▶ [Available data]
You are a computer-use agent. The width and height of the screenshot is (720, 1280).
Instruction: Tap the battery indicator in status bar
==
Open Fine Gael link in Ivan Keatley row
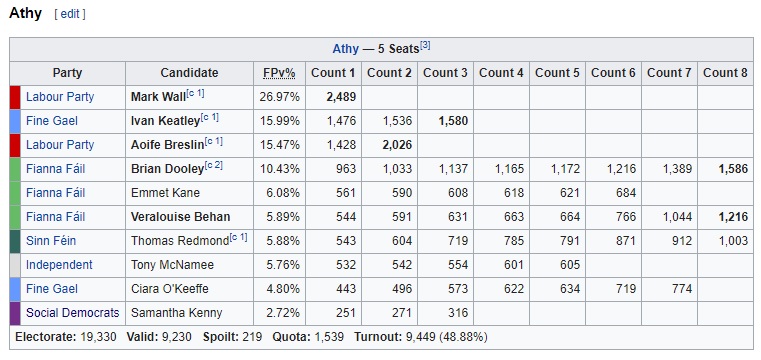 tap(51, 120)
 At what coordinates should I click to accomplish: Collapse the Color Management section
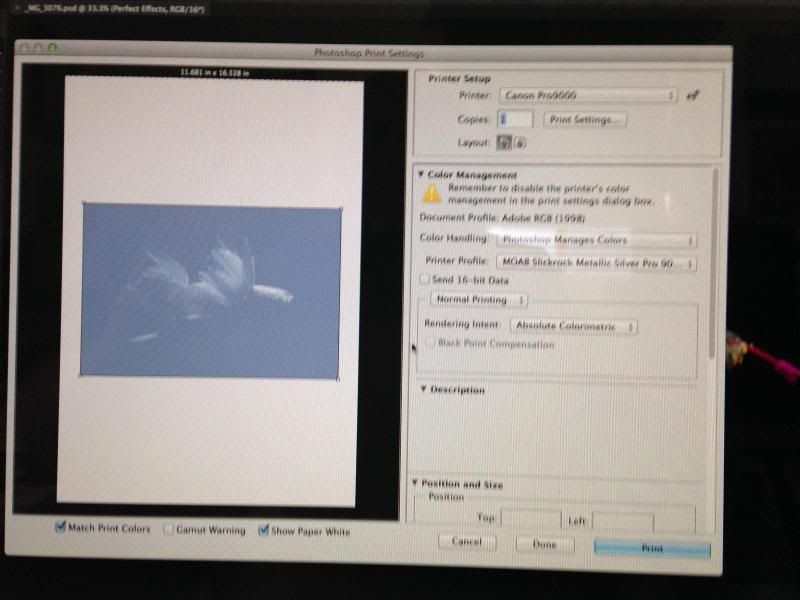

▶ [What is expected] Look above for the line with "You are a computer-use" and the line with "Instruction: Tap the"; transcribe both and all lines in between, exactly, and nothing else.

▶ [Written reply]
You are a computer-use agent. The width and height of the screenshot is (720, 1280).
Instruction: Tap the battery indicator in status bar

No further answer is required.